# Bessacarr E795 2005



## ActionJackson (Jan 19, 2011)

Hi folks, just joined and wonder if anyone can help? we arrived down at Brownhills North east branch to pick up our MH that we had struck a deal with at new year, after waiting 1 hour to do handover was told that the power kept tripping?
As we were going to be staying in it over night dew to traveling down from Scotland, just to make sure all was as it should it should be, their idea i hesitant to add?We have now had to spend night in hotel dew to them not having any service technicians working at the weekend, pretty point less our coming down to do handover and stay in i thought cause if their was and as their is a problem they cant do anything about it very annoyed!! 
They now want to sort problem on Monday and deliver van up to us?
Any way back to the matter of power tripping does any one have any experience of this problem?is it major?Now wondering if we should walk away from this MH? It seemed like a good van 2005 only done 9500miles, everything else seemed in good condition?Or should i buy German?
Regards Allan


----------



## norm1955 (Sep 20, 2009)

*bessacarr e795 2005*

Hi Allan, Firstly welcome aboard, I too would be feeling pretty upset.

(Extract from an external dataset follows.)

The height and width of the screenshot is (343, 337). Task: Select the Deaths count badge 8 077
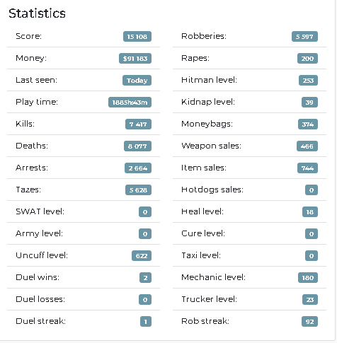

I take it the van "Trips" when the hookup is plugged in, could be the charger etc, How long is a piece of string,sorry cant be much help without being there. I would hang on (at their) expense while it is being fixed. If you can then take it for a long drive & possibly stay over another night. Finally I am a Hymer man through & through especially after visiting the Hymer factory in Germany last year. Good luck & keep us posted. Regards Norman


----------



## ActionJackson (Jan 19, 2011)

Norman did you buy across in Germany?
if so was it a big saving?
I think we are going to walk away from this one just hope we don't lose our £750 deposit?
Going to have a look at a Dethleffs on the way home,
had any experience of them?
regards Allan


----------



## StewartJ (Nov 20, 2009)

Tyne Valley Motorhomes might be worth looking at there only a few miles from Brownhills should you decide to walk away.

http://www.tynevalleymotorhomes.com...ield_motorhome_new_preowned:"Preowned"?page=1

Stewart


----------



## tramp (May 25, 2005)

hi Allen,

oh no dont look at a Dethleffs its like comparing a "austin mini" to a "vw golf or Audi" .

they both have 4 whels and do the job intended but one a lot lot better than the other, weve had a Dethleffs and build quality is the best as is customer sevice from Factory.

Bessacarr used to be good before swuft got there hands on them , wont say about Brownhills as thats another story. I fthe electrics tripping like a house its something overloading the trip switch finding the cullprett is the hard part, dowt if you`ll see youe new van soon .

best of luck its a minefield owt there.


----------



## ActionJackson (Jan 19, 2011)

Update, have told Brownhills to keep their van and get our cash bank into our account, start the search all over again? Camping and out door exhibition SECC on Thursday could end up with a new one yet? Am thinking Hymer now German build quality has to be better! Any info good or bad would be appreciated, loved the layout of e795? Is their any German vans of similar layout ?
Regards Allan


----------



## tramp (May 25, 2005)

good one Allan,

Its hard at the moment to get a good secend hand van but there are some available ,have a look on ebay for pics and layouts etc .

Hymers arent all there cracked up to be  new ones have questionable quality older models seem better and the reaql old ones well like a "Brick toilet" bomb proof.

As you`ve said the hardest thing is to find the layout you like :? and stick with it dont be swayed by the "fancy bits" ,.

Also the old fiat "jtd" engines were great the new x250 well lets say I dont like them so have a Renault 8) but my opinion.

I`d find a dealer near to you and have a test drive to see what you think before parting with the cash , feb /march is a good time to buy before the spring bunnies come out and up prices.

what about a Burstner or Adria both good for their money or even Laika you can always get new cushion covers :lol:


----------



## gemmerson (May 1, 2005)

*E795 from Brownhills*

Think i may have just bought the MH you had been looking at. Electric fault was the charger tripping, Brownhill replaced it when i went to look at it, eventually it went to Newark for repair.

Picked it up today thankfully all seems ok, until temp gauge went wonky half way home !!!, Probably need a local garage to fit, aint going back to Newark for repair since we live in Glasgow.

Didnt think they were that bad, i guess everyone has horror stories.


----------



## nomad (May 11, 2005)

*Re: E795 from Brownhills*



gemmerson said:


> Think i may have just bought the MH you had been looking at. Electric fault was the charger tripping, Brownhill replaced it when i went to look at it, eventually it went to Newark for repair.
> 
> Picked it up today thankfully all seems ok, until temp gauge went wonky half way home !!!, Probably need a local garage to fit, aint going back to Newark for repair since we live in Glasgow.
> 
> Didnt think they were that bad, i guess everyone has horror stories.


Temp gauge fault is possibly cured by disconnecting and reconnecting the plug at the back of the instrument panel. 
This has worked fo a lot of owners and I hope it works for you
Colin


----------